Update every 15 minutes. Publish on bridge and in incident chat.
Required Responders
Role Who Required First Action
MIM / IC Certified Major Incident Manager Required Open incident, assign command, declare Box 3
Operations Chief Senior DBA or Infrastructure Lead Required Triage DB connectivity, confirm scope
App SME Application owner(s) for affected services Required Confirm app-layer impact, check retry behavior
Network/Infra Network or cloud infrastructure engineer Required Check network path, DNS, firewall rules
PIO / Comms Customer Communications Lead Required Draft initial customer alert, update status page
Security / SO InfoSec or Compliance Lead If data exposure risk Assess data breach risk, advise on recovery path safety
Vendor / LO Cloud provider or DB vendor contact If cloud/vendor DB Open P1 support ticket, get on vendor bridge
C
Conditions to Gather
  • Which database(s)? Primary, replica, both? Specific host?
  • When did it go unreachable? First alert time vs. confirmed outage time
  • What can connect and what can't? App servers? Read replicas? Admin access?
  • Any recent changes? Deployments, schema migrations, infra changes, cert rotations?
  • Error message or log snippet? Connection timeout? Auth failure? Port unreachable?
  • Customer impact confirmed? Which features / customers / regions?

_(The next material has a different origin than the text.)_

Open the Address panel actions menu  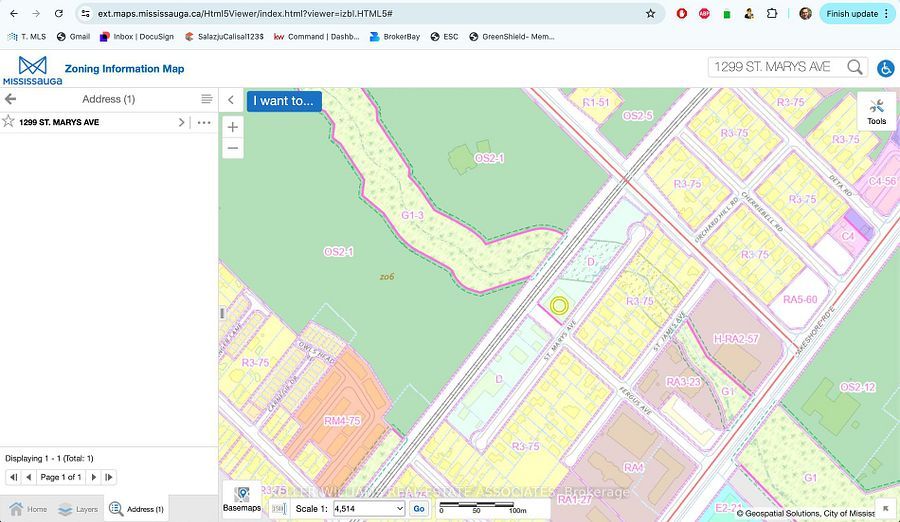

  • Is this a cloud-managed DB? RDS, Cloud SQL, Atlas, Azure SQL, etc.?
A
Initial Actions
  • MIM opens incident Severity: P1. Alarm Level: Box 3. Assign command.
  • Ping DB host directly Network vs. DB process — distinguish quickly
  • Check DB process status Is the DB process up? Has it crashed or hung?
  • Check connection pool exhaustion Max connections hit? Zombie connections?
  • Review DB and system logs OOM kill, disk full, auth errors, deadlock?
  • Open vendor P1 ticket if cloud DB Do not wait — open in parallel with triage
  • MIM posts first milestone T+15 minutes. CAN format. Stakeholder view updated.
N
Needs / Escalation
  • DB admin access confirmed? If not — who has it? Get them on the bridge now.
  • Failover runbook located? Where is it? Who owns it? Is it current?
  • Leadership aware? E2 posture if customer-facing. Exec SMS trigger.
  • Backup availability confirmed? Last backup time? Restore tested? RTO/RPO known?
  • Security / compliance notified? If data may be compromised or inaccessible to regulators.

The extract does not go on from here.